First question that may come to mind is why care about resources in the docroot of the web application?  Don't worry, that will be touched on soon.

The spec further supplies some options for how to structure content under these resources directories.  This specification looks like this:

  • [localePrefix/][libraryName/][libraryVersion/]resourceName[/resourceVersion]
    items in [] are optional

Let's break these elements down starting with localePrefix.  This allows the developer to associate a resource with a particular locale identifiter.  If a developer wishes to leverage this feature, they must add a key/value pair like:

  • javax.faces.resource.localePrefix=<localePrefix>

The value of localePrefix must match the localePrefix within the resources directory.

Next in the path is libraryName.  This is a logical identifier that may be used to represent a grouping of resources.  This library may be versioned as indicated by libraryVersion. Finally we we have resourceName.  This is the name of the physical resource (i.e. mast.jpg or corp.css or js/ajax.js), which can also be versioned.

Let's take a closer look at versioning.  Version strings are pretty open ended.  They may be 1.1, 1.1.1,, etc., and if used, the resource handling mechansim must use the lastest version available (be it library or resource).  This allows you to update resources at runtime without having to redeploy the application.

The ability to update resources at runtime touches back on looking for resources within the docroot of the web application.  Consider the following scenario.  An application uses a component library with resources included within the JAR, for argument's sake, let's say that the resource path is /META-INF/resources/compLib/script/compScript.js.  A bug is found in this .js file and no new version of the component library is available.
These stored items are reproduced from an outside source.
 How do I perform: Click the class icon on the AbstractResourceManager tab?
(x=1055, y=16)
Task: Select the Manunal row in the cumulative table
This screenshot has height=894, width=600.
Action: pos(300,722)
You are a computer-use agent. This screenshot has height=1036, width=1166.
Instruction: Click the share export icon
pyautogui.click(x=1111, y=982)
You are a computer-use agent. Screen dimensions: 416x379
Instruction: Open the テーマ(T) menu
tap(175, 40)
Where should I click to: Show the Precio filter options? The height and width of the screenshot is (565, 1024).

The bug can be fixed locally and placed in /resources/compLib/1.1/script/compScript.js while the app is live and the new version will be sent to the client.

The last item I wanted to mention with respect to resource (not library) versioning as, at first blush, it's a bit strange.  The name of the resource is actually the directory, and the version is the resource content itself.

The next blog entry will get into the details of the API, but I want to mention it here as I feel it's important.  From an API persective, the versioning and localePrefix features are transparent in the API.  This means when leveraging the API, the only info that is needed is a library name (if any), and the resource name.  The resource system takes care of the localePrefix and version resolution automatically.